There are several limitations to this study. First, the listed surname sample excludes households that do not have telephones and households with telephone numbers that are not listed. Second, the results of this study may not be generalizable to all Vietnamese in the United States, because the sample was drawn from two urban areas with high concentrations of Vietnamese Americans. Third, screening out persons who anticipated moving from the areas in the next two years introduces a systematic bias against more mobile individuals.

Based upon these findings, an intervention focusing on the Vietnamese American public and their health care providers to increase colorectal screening rates among Vietnamese is in progress in Alameda and Santa Clara Counties, California.

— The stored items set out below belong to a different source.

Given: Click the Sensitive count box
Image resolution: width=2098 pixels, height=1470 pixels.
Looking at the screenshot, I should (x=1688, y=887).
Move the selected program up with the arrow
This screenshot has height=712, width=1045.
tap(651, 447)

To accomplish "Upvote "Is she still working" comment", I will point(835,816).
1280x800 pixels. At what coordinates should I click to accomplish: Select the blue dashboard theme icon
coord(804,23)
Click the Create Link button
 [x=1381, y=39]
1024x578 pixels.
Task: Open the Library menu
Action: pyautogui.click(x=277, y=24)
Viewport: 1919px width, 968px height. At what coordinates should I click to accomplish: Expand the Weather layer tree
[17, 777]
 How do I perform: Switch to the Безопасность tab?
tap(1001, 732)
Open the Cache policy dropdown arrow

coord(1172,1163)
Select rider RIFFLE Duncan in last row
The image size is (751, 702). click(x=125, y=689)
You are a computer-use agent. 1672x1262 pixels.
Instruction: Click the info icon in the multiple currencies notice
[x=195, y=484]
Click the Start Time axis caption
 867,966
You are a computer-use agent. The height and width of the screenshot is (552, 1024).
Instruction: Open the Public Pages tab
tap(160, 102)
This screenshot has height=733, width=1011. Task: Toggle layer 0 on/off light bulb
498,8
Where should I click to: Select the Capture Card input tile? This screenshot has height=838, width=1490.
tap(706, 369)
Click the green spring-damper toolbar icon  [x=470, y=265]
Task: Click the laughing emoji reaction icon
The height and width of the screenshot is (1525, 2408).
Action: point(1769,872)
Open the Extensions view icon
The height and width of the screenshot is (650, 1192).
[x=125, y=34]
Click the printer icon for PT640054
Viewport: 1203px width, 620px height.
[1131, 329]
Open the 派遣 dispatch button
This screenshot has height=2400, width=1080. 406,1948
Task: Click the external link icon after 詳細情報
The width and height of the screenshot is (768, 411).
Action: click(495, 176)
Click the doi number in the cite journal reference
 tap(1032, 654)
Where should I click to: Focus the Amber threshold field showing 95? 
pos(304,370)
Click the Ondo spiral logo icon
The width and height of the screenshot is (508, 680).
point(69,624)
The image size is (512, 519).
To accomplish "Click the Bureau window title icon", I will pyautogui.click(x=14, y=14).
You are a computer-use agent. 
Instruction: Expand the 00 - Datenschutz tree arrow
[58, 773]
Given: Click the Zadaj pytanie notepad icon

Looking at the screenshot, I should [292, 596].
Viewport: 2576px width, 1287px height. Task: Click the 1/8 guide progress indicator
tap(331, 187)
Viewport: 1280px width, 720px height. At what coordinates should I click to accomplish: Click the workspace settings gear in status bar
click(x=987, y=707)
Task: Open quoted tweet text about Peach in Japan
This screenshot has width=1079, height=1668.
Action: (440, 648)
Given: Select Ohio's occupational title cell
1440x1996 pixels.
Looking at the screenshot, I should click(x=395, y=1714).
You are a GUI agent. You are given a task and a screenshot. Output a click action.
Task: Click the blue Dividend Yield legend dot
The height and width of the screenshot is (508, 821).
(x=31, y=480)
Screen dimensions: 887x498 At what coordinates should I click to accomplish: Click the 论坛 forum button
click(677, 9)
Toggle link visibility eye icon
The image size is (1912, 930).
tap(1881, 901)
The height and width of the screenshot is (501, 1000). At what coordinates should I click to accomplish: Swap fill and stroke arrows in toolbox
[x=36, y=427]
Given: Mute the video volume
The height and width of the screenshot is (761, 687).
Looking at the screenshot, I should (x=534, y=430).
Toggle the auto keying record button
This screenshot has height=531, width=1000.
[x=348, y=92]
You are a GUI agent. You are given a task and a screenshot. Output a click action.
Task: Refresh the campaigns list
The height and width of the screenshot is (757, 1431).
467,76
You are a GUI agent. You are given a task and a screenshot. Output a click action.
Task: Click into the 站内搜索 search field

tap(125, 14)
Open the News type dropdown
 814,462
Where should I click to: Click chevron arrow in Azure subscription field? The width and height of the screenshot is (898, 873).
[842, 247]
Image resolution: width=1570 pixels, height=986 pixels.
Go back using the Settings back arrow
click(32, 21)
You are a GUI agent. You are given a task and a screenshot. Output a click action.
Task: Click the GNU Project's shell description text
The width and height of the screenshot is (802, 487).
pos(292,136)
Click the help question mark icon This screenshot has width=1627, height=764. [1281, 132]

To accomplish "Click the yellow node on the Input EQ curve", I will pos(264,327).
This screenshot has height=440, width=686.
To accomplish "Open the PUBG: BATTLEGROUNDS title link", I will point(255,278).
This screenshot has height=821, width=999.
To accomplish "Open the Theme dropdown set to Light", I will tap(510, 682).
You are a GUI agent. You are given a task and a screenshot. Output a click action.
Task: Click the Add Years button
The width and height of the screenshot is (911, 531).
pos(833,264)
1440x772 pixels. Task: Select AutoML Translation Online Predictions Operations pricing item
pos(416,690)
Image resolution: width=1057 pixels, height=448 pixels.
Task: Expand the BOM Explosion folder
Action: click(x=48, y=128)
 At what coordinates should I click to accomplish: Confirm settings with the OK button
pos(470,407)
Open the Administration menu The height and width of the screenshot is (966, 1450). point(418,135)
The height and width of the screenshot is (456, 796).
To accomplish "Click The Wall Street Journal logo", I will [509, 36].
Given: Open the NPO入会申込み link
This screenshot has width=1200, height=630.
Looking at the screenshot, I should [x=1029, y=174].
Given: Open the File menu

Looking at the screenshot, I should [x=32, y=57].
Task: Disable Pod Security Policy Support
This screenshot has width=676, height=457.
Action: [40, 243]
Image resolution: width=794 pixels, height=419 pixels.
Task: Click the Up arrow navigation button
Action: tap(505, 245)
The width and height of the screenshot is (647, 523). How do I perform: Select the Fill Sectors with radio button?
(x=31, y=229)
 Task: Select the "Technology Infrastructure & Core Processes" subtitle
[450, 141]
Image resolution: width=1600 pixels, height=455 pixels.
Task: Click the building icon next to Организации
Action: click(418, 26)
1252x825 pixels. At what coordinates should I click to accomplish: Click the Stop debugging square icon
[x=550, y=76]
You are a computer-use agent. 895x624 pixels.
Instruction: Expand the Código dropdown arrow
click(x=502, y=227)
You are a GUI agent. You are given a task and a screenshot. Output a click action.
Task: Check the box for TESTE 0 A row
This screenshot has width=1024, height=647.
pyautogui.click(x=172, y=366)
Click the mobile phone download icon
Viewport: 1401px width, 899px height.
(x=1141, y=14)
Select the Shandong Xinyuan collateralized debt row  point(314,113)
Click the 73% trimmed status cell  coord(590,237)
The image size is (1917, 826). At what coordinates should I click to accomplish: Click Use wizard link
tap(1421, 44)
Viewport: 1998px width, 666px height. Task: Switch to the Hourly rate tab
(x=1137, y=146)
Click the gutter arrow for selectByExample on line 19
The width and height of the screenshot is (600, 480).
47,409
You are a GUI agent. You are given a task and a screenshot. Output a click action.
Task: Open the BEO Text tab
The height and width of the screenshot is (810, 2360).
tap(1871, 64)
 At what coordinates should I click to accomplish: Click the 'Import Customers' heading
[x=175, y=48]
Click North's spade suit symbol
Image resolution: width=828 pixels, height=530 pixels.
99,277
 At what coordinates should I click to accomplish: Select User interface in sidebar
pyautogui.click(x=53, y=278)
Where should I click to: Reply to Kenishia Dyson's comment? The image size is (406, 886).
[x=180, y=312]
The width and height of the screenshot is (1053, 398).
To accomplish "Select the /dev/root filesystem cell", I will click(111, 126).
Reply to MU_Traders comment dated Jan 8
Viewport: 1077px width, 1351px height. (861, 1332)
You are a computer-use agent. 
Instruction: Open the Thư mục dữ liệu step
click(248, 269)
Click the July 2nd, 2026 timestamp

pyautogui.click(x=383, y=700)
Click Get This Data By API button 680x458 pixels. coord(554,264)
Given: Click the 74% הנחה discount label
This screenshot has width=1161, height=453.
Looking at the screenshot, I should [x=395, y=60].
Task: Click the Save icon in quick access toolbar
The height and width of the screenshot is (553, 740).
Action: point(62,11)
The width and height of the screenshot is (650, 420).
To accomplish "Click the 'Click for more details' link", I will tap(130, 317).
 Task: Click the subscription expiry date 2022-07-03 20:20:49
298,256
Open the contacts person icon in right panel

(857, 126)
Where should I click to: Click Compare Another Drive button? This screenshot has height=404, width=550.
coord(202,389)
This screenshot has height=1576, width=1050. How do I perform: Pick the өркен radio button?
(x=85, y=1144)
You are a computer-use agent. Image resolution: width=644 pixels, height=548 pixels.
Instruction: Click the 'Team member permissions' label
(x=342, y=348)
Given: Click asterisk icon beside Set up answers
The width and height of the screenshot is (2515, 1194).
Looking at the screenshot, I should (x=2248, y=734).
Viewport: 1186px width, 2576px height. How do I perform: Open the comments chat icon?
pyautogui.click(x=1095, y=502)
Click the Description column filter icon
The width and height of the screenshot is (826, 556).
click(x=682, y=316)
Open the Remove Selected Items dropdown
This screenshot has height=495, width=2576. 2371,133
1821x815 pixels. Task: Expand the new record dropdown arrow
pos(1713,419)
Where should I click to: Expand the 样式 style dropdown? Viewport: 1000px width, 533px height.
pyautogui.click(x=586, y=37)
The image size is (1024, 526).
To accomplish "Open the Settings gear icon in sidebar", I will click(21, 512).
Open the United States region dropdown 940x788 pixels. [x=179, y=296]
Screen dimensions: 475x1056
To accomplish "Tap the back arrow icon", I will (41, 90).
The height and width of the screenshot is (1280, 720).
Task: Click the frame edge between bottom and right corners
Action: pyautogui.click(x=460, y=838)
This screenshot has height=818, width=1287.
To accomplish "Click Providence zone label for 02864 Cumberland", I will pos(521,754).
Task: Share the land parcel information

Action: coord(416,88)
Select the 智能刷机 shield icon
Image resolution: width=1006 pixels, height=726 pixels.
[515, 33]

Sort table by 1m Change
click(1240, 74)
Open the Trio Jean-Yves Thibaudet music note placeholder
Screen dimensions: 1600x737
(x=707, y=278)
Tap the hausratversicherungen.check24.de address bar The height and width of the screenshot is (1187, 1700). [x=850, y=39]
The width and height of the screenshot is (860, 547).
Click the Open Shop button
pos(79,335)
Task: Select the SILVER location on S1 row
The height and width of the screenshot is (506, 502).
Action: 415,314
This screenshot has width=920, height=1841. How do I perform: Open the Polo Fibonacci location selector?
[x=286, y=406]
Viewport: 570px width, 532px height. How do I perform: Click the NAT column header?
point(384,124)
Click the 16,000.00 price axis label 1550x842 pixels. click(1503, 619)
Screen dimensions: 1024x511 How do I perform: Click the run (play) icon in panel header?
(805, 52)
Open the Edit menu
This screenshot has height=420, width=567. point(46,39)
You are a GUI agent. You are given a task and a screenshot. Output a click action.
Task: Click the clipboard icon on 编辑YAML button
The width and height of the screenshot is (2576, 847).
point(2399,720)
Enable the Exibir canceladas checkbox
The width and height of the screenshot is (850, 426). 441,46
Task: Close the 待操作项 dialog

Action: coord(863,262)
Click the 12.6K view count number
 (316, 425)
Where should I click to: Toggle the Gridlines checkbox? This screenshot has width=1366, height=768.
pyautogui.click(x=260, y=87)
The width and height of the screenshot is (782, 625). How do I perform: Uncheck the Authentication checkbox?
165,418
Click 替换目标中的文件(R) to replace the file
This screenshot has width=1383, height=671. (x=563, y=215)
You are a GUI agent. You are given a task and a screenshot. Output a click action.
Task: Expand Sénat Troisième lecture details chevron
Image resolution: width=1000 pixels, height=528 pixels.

The public intervention component includes health education materials development and distribution, media campaign, and community events. The provider intervention includes CME seminars and distribution of patient counseling materials, newsletters, and videos to providers. Pre- and post-intervention community surveys and pre- and post- CME surveys are planned to evaluate the effectiveness of the provider and public interventions. A detailed description of the interventions and their impact will be published later.